Quattro anni dopo la seconda stagione di The White Lotus, Taormina continua a essere associata alle terrazze del San Domenico Palace, al Teatro Antico e alle immagini di una Sicilia lussuosa e inquieta. La serie ha dato alla città una visibilità globale, ma misurarne l’effetto richiede più prudenza di una fotografia affollata.
La stagione fu girata nel 2022. La quarta, attualmente in produzione, è ambientata in Francia: attribuirle un ritorno in Sicilia significa riprendere un rumor smentito dai fatti.
Che cosa dicono i dati alberghieri
L’analisi HVS sul mercato di Taormina indica per il 2025 un’occupazione stagionale intorno al 76% e tariffe medie superiori ai 1.200 euro nel segmento di lusso considerato.
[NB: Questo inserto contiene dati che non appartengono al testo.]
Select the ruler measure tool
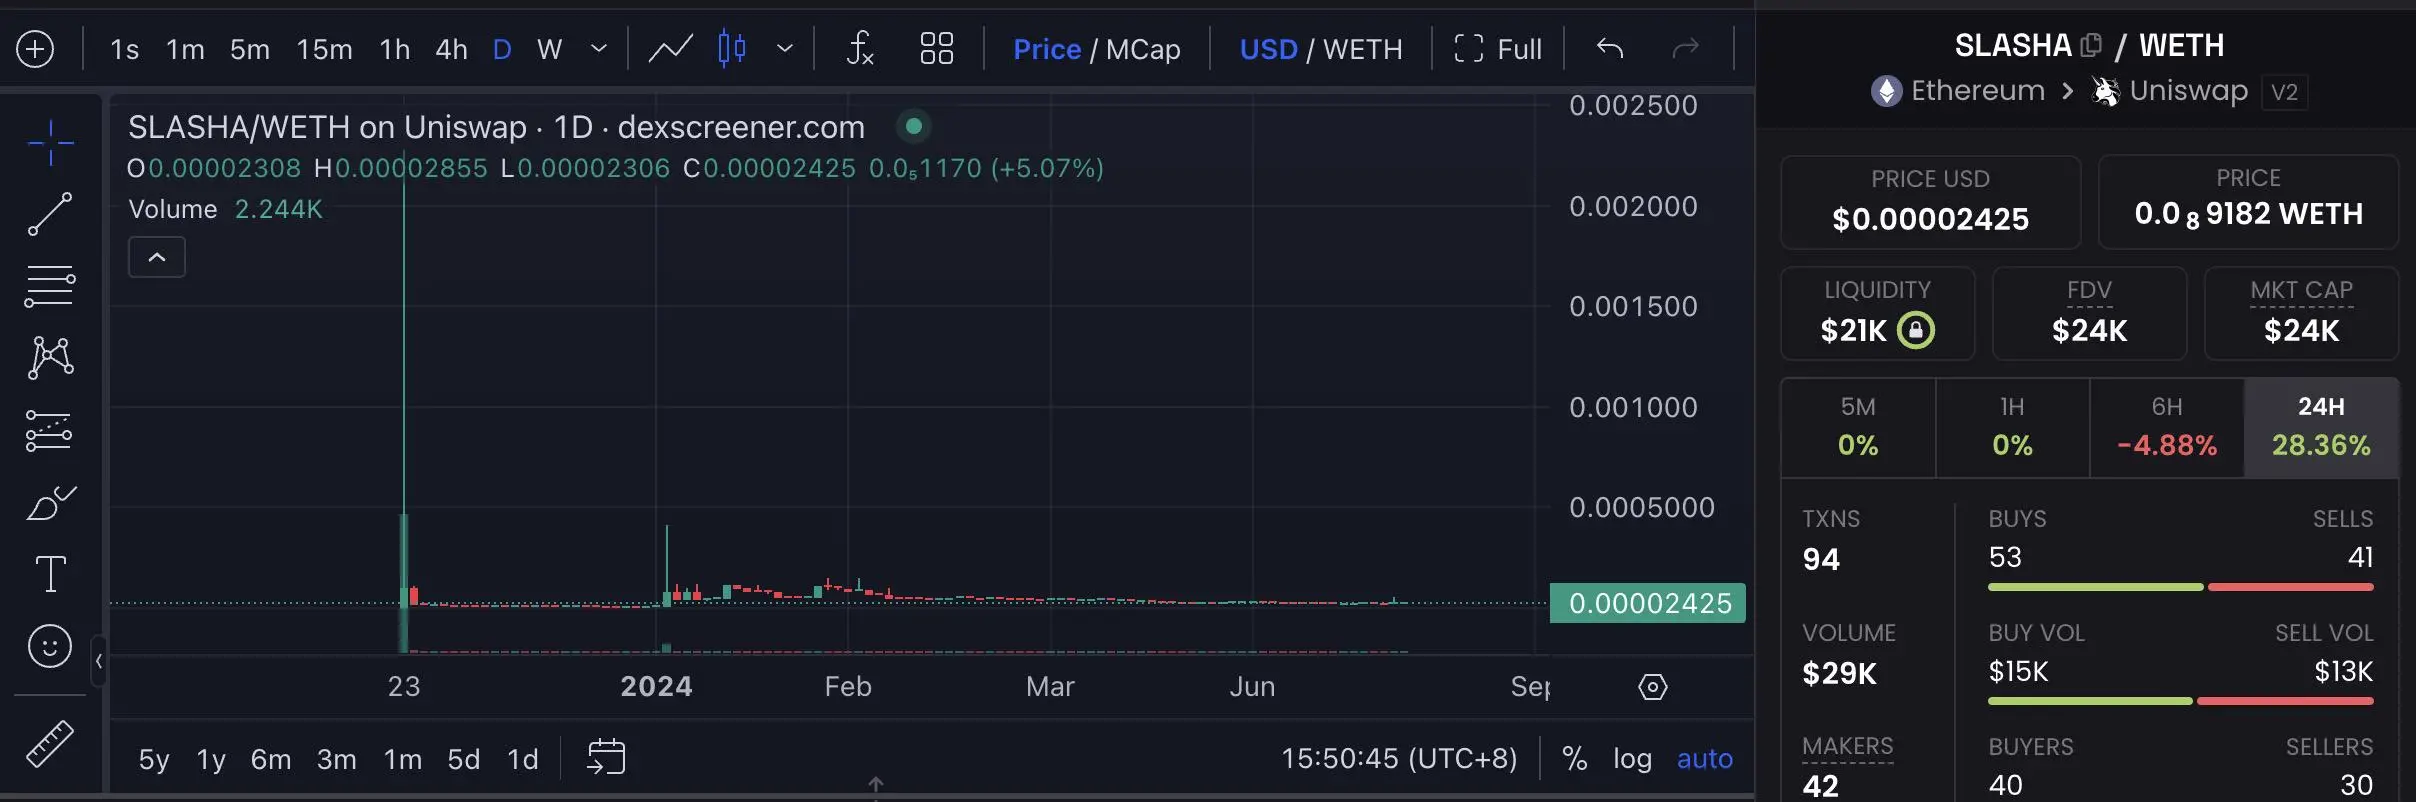This screenshot has height=802, width=2416. 50,744
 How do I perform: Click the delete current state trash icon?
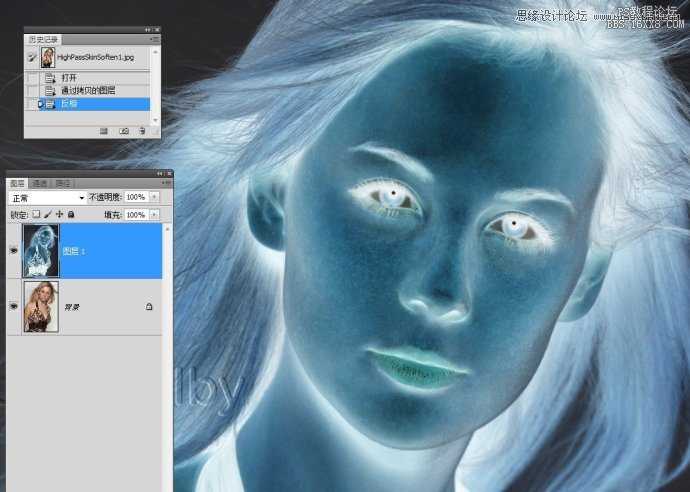(x=142, y=131)
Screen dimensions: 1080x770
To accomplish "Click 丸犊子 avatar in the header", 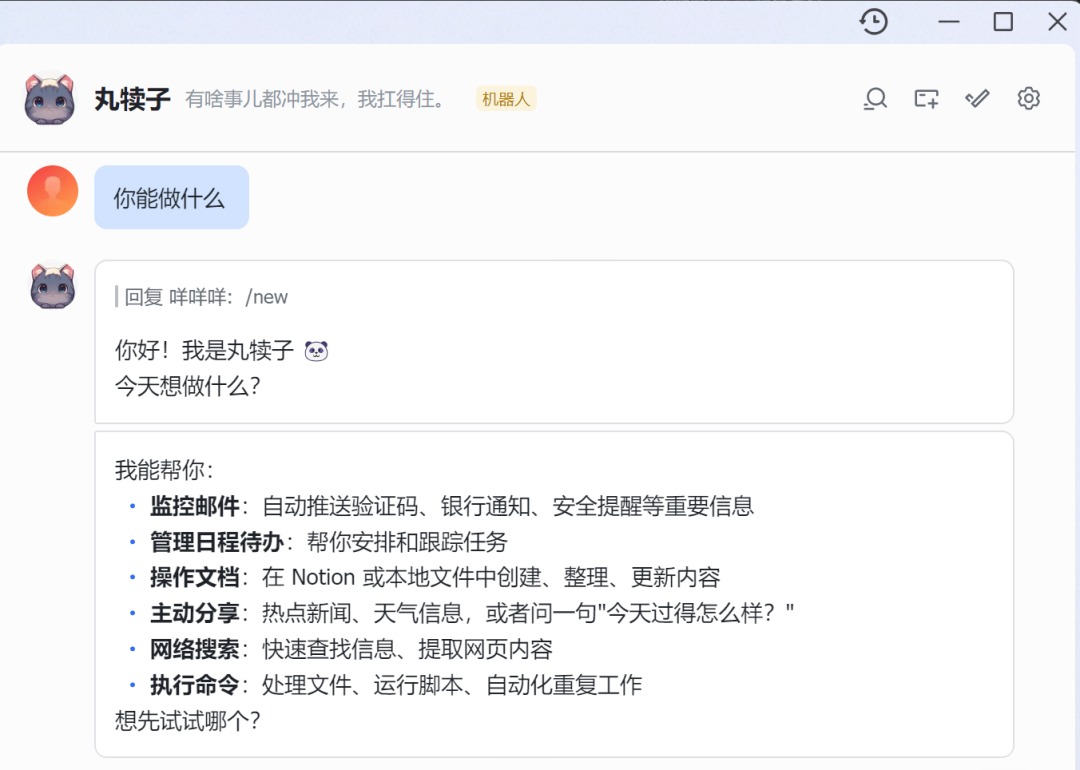I will click(49, 98).
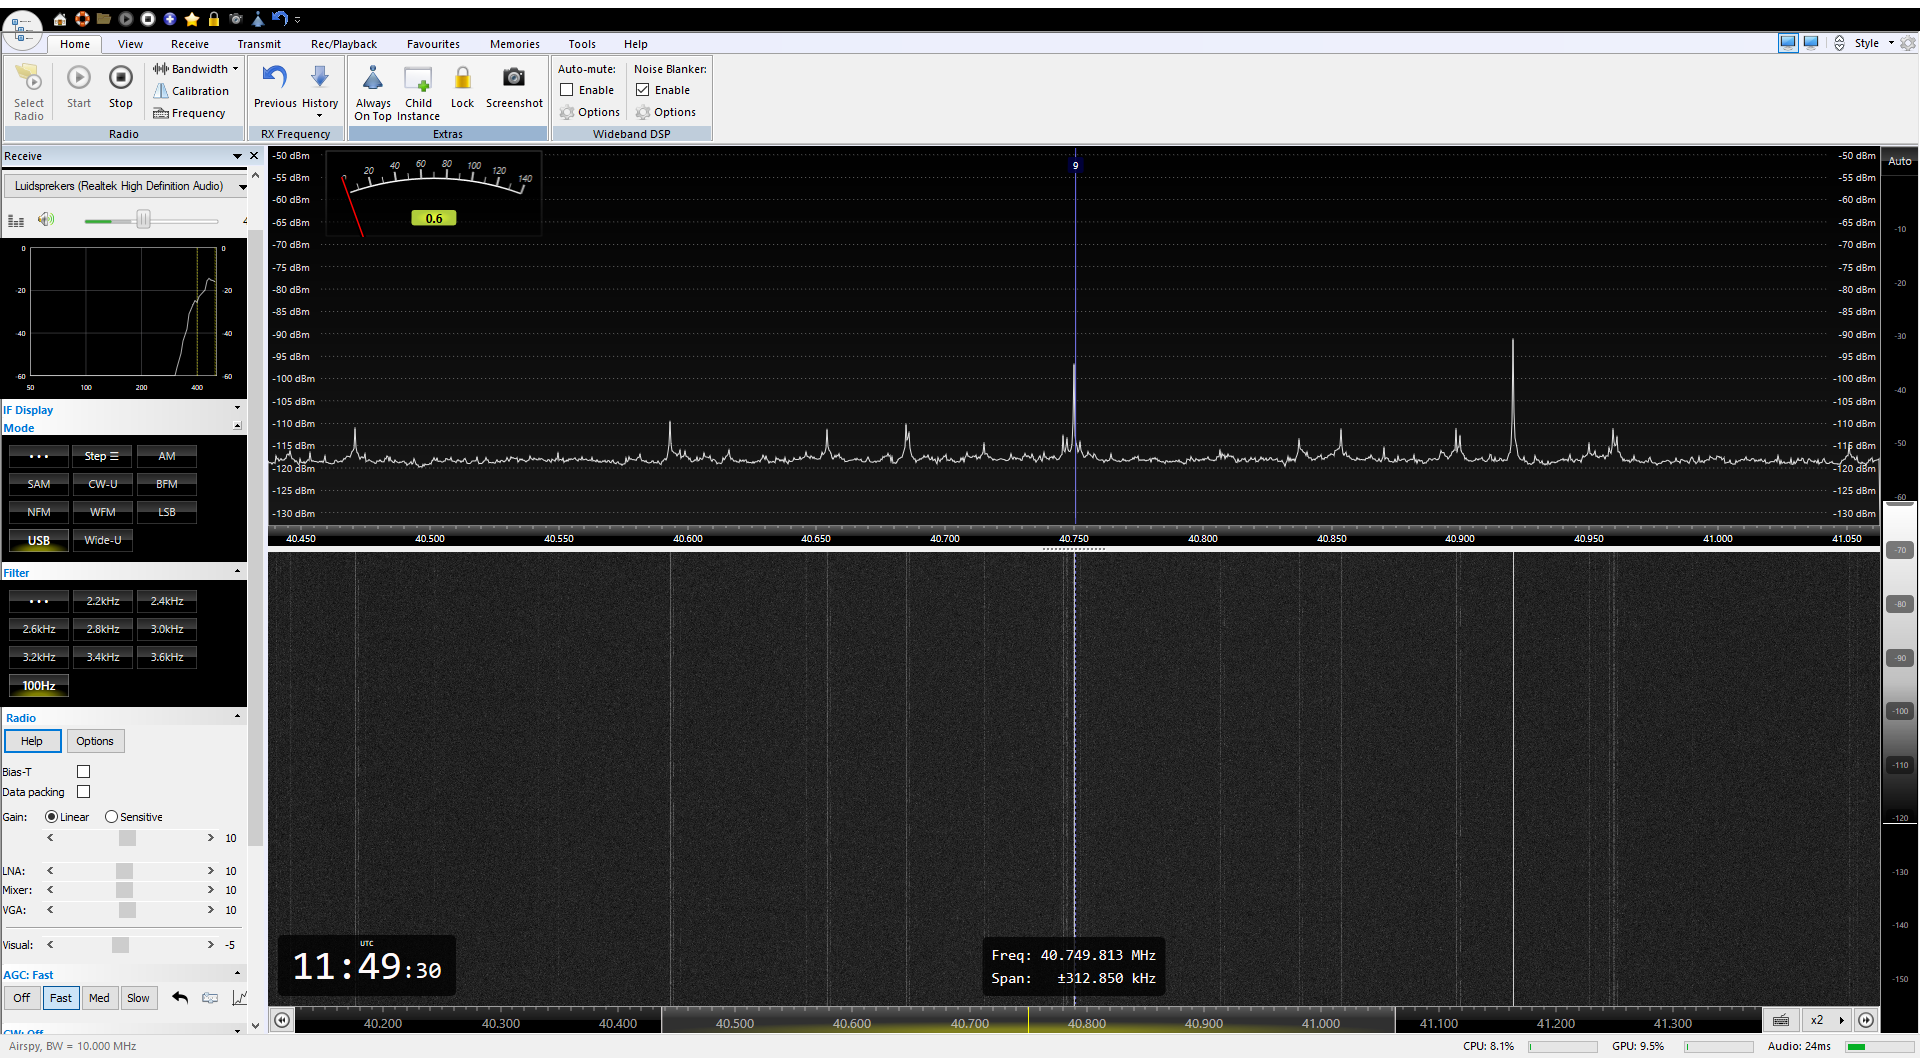The height and width of the screenshot is (1058, 1920).
Task: Mute audio using the speaker icon
Action: click(x=46, y=220)
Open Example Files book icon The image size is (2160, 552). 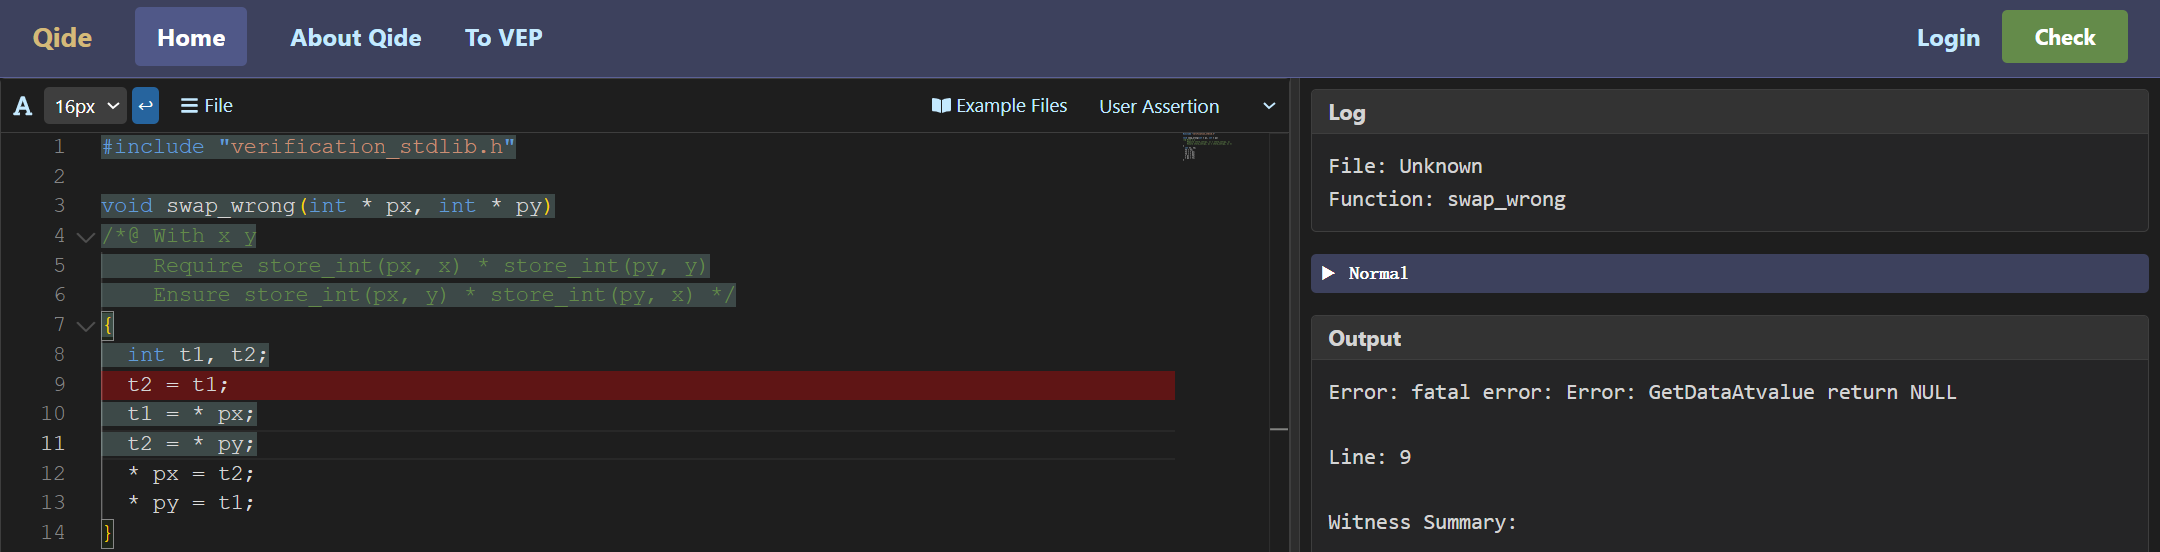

Le strutture leader arrivano a valori ancora più alti.
Lo studio collega la crescita delle tariffe dopo il 2022 alla domanda internazionale e anche alla visibilità prodotta dalla serie. Non dimostra però che ogni prenotazione derivi da White Lotus. Aperture di nuovi hotel, ripresa dei viaggi, posizionamento del marchio Taormina e capacità limitata concorrono allo stesso risultato.
Il turismo cinematografico oltre il set
Un film o una serie possono orientare desideri e itinerari. Il passaggio decisivo arriva quando la destinazione trasforma l’attenzione in servizi: visite rispettose dei luoghi, informazioni chiare, distribuzione dei flussi e proposte che non si fermino alla facciata dell’hotel.
A Taormina il rischio è concentrare ancora più domanda in un centro già sottoposto a forte pressione, mentre altri comuni del comprensorio restano fuori dal racconto. La notorietà può aumentare i ricavi, ma anche prezzi, congestione e distanza fra città vissuta e città consumata.
Quanto dura un effetto televisivo
La memoria di una serie non scompare alla fine della programmazione. Continua sulle piattaforme, nei social e nei cataloghi di viaggio. Con il tempo, però, perde intensità e diventa uno dei molti elementi che formano l’immagine della destinazione.
Nel 2026 l’effetto White Lotus esiste ancora come moltiplicatore di reputazione, soprattutto nel turismo internazionale di fascia alta. La sfida non è dimostrarlo con una cifra assoluta, ma decidere come usare quella visibilità senza lasciare che sia una produzione americana a raccontare da sola tutta Taormina.